Christopher John Rogers
Ever since his New York Fashion Week debut in 2018 at the age of 23, Christopher John Rogers has been a vibrant force of color and form in fashion. His label has provided looks for stars of all magnitudes and disciplines, including Doechii, Charli XCX, Kerry Washington, Rihanna, Ayo Edebiri, and countless others. At the 2025 Met Gala, Rogers was the hand behind Cole Escola’s radiant custom retro daisy satin combo and Ego Nwodim’s ruffled peplum suit.
Burkindy
Originally from Burkina Faso, jewelry designer Burkindy imparts his West African roots into each piece of bent brass, silver, and gold he handles. This year, the Crown Heights-based designer (with a showroom on Franklin Avenue) supplied Questlove with some custom pieces to accompany Ferragamo shoes and the 30,000 freshwater pearls pin-striping the drummer’s suit on the red carpet.
Bernard James
Bernard James is another jewelry designer who managed to amplify, but not outshine, the 40 pounds of pearls on Questlove’s custom Gabriela Hearst suit.
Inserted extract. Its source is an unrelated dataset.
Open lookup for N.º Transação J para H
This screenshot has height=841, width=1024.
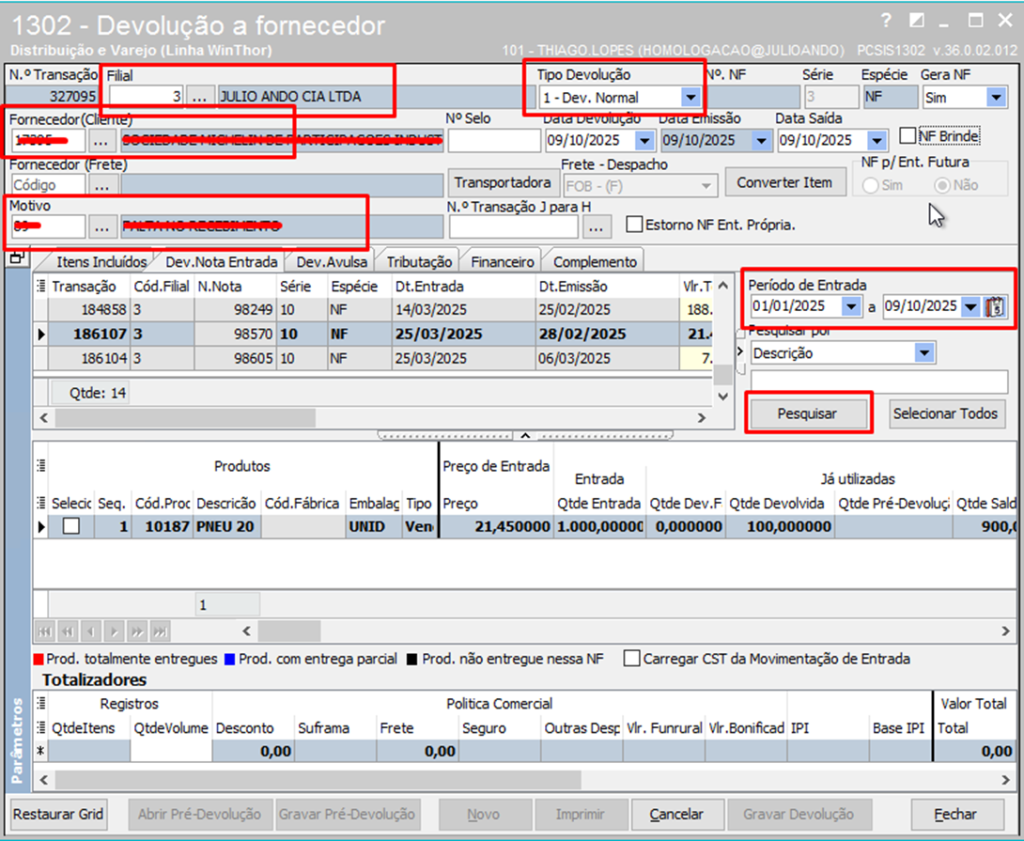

Known for sleek and subtle silhouettes, the Greenpoint jeweler also provided some precious stones and metals for Lorde (wearing spectrum diamond hoops and a pair of rings as hair accessories), and model Anok Yai (who wore a custom necklace with 18k white gold and natural diamonds, three-tier diamond drop earrings, and a diamond bracelet inspired by a pocket watch).
Lionel Nichols
While his Mario and Lee label wasn’t tapped for any pieces in this year’s show, tailor and designer Lionel Nichols was nonetheless quite present at the 2025 Met Gala. The Brooklyn born, raised, and based designer worked with Balmain and Olivier Rousteing to tailor pieces for Jeremy O. Harris, Rosalia, Priyanka Chopra, and the legendary Diana Ross, who debuted at last night’s event a stunningly elegant 18-foot train Nichols worked on in 2024.
Jacques Agbobly
Knitwear pioneer and 2024 LVMH Prize semi-finalist Jacques Agbobly has yet to make their Met Gala debut. But Agbobly, who plays with color, fabric, and shape like few others (just glance the sweater they’re wearing above), will be featured in the Met Fifth Avenue’s accompanying exhibit for “Superfine: Tailoring Black Style.” The young designer who grew up in Togo studying local seamstresses and tailors, is now a Brooklyn resident, and they’ve contributed two suits—a brilliantly bright piece inspired by the bags they’d see worn in Togo and a denim ensemble studded with crystals and beads—to the exhibit, which opens its doors on May 10.
Tanda Francis
Though she didn’t design any pieces for the red carpet, artist Tanda Francis did walk it last night. Francis, whose monumentally large and affecting sculptures have been displayed all over the city, provided The Met with a pair of bespoke mannequin heads that will be featured at the Fifth Avenue exhibit. According to a press release, one of the heads contains a plurality of profiles and is inspired by the fictional Congolese revolutionary André Grenard Matswa.